▶ [AIM OF THE EXERCISE]:
Return the full set of entries below exactly, leaving every image out.

---

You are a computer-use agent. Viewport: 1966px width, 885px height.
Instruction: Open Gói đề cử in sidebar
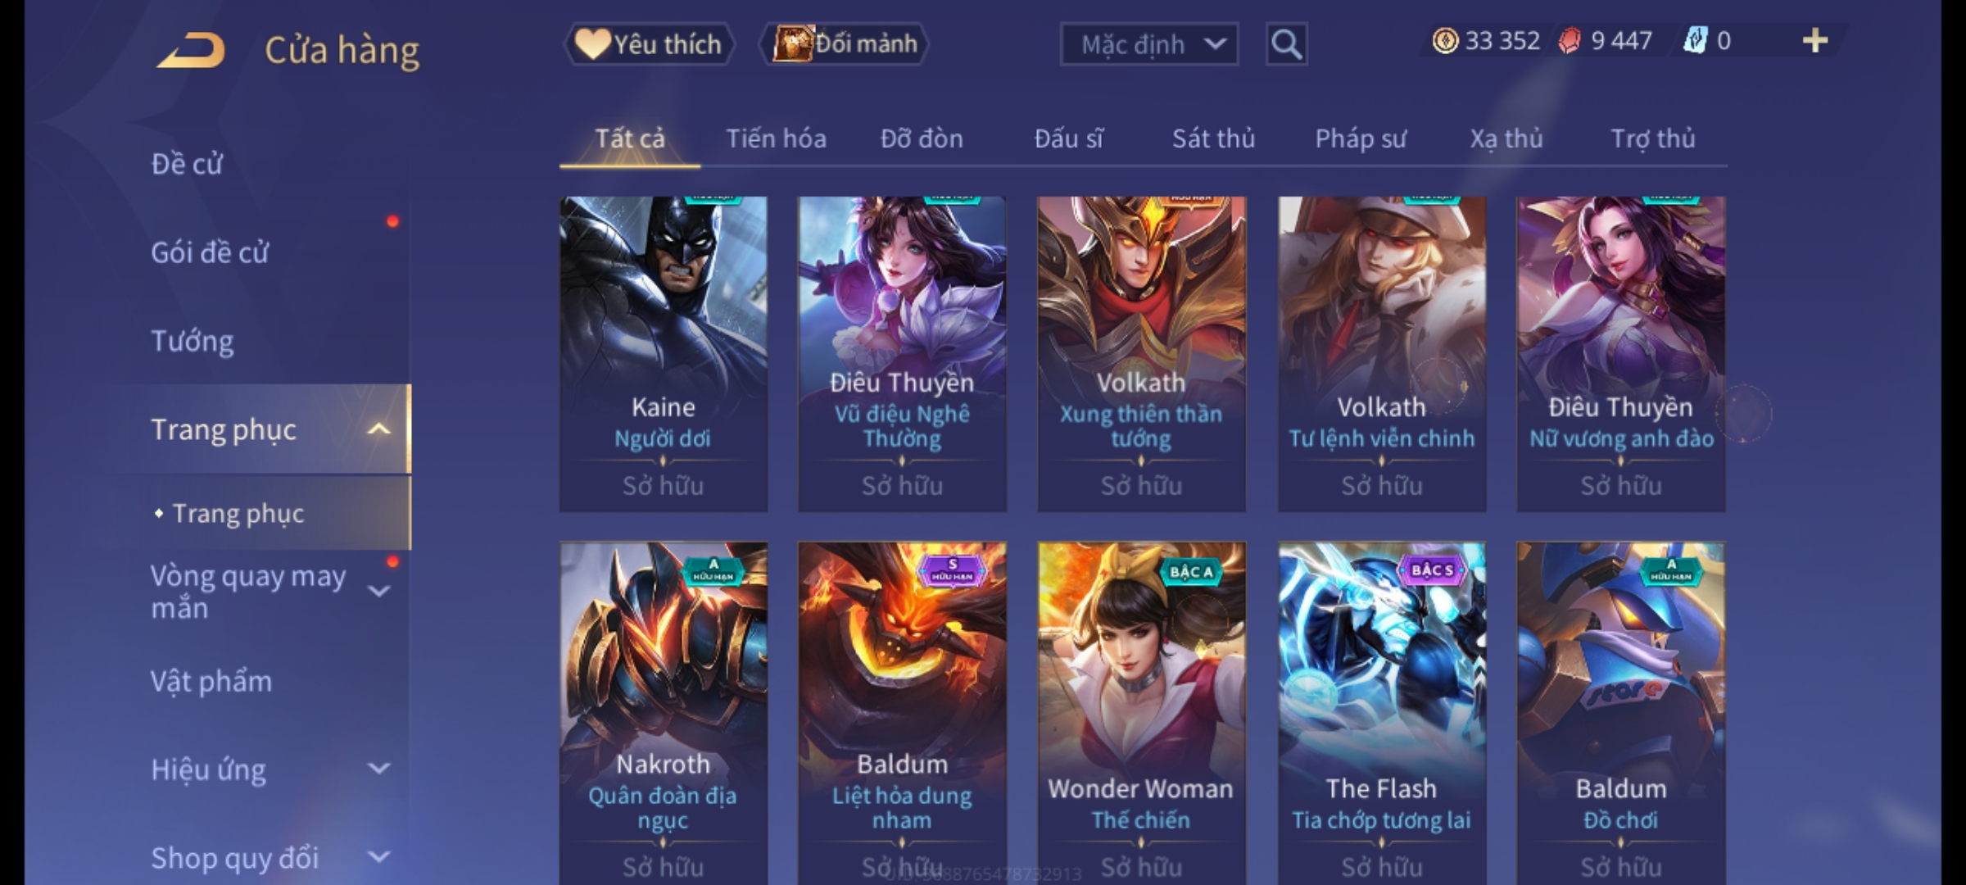coord(210,252)
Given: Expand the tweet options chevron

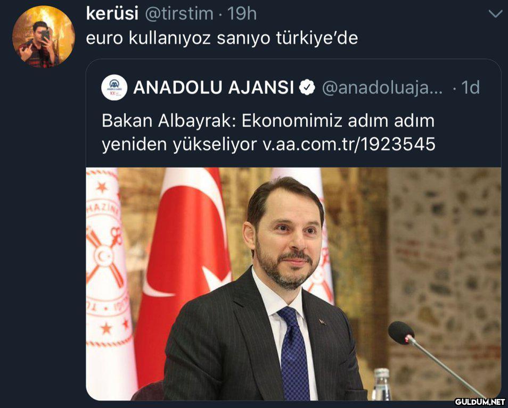Looking at the screenshot, I should [495, 14].
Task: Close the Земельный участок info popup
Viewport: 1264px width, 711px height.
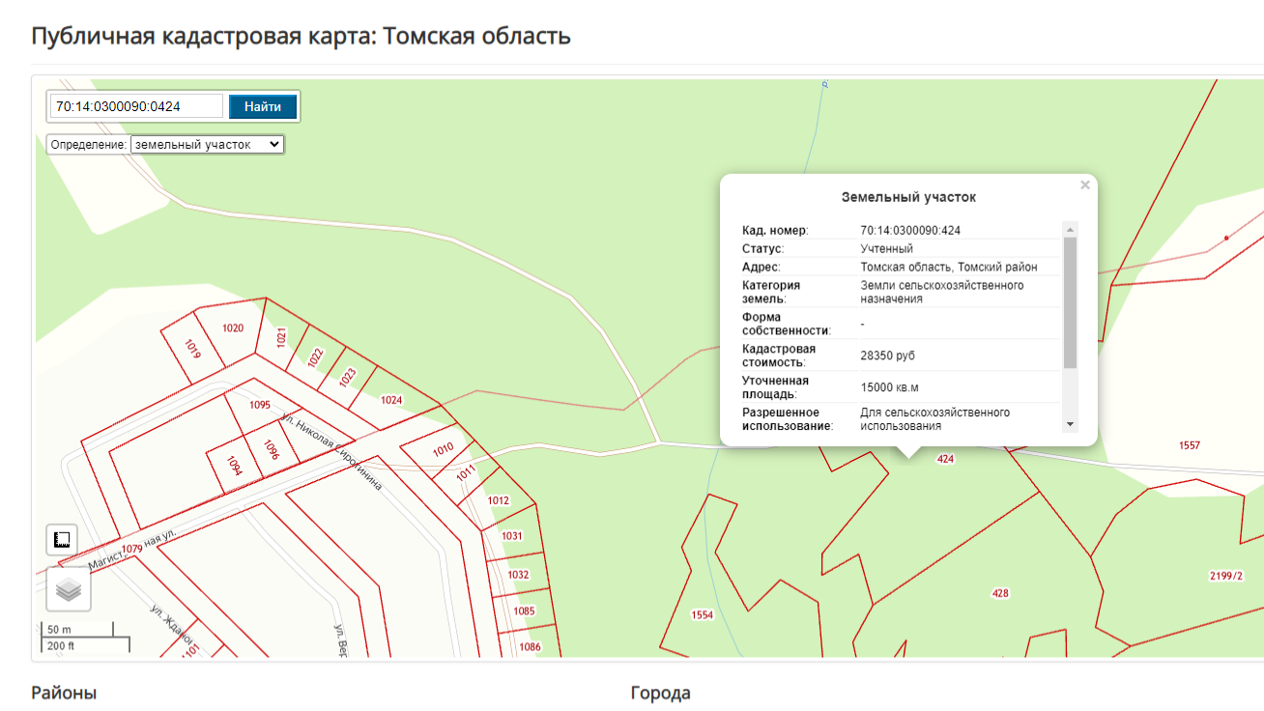Action: coord(1085,185)
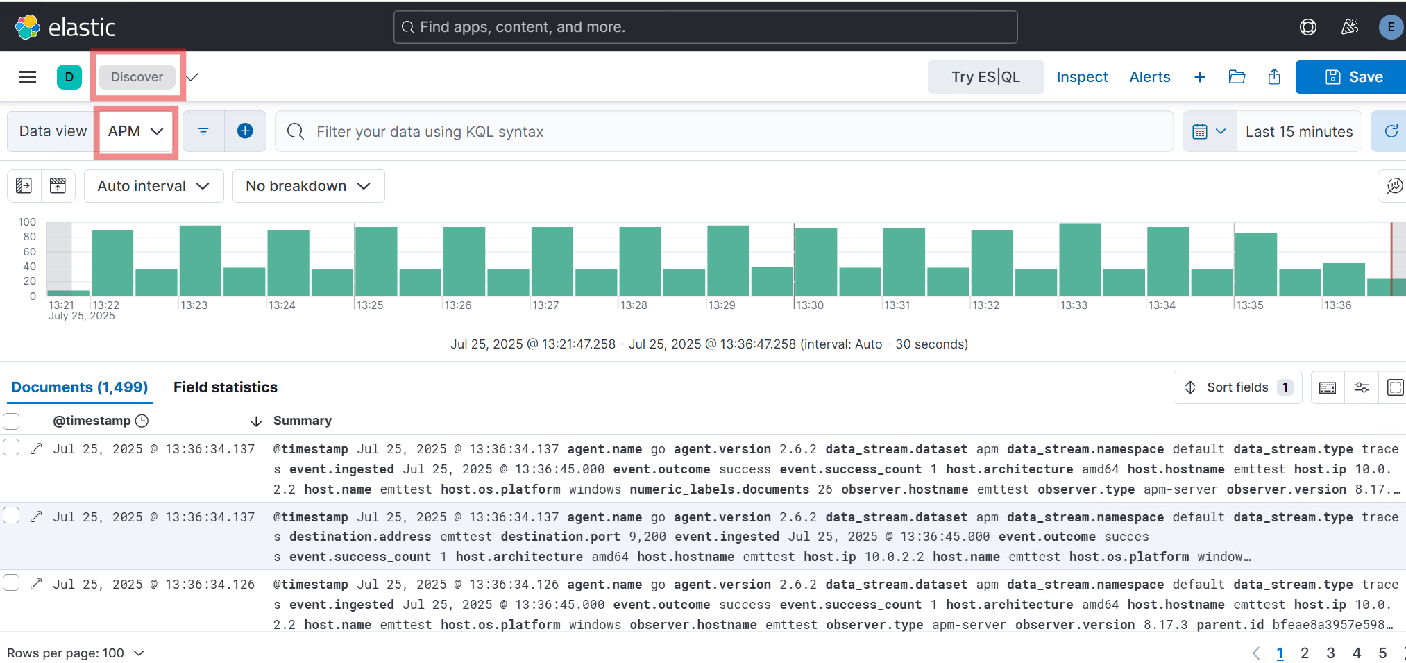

---

▶ [COMPLETED TASK]:
You are a computer-use agent. Viewport: 1966px width, 885px height.
Instruction: Open Gói đề cử in sidebar
coord(210,252)
Given: Expand the tweet options chevron

Looking at the screenshot, I should [495, 14].
Task: Close the Земельный участок info popup
Viewport: 1264px width, 711px height.
Action: coord(1085,185)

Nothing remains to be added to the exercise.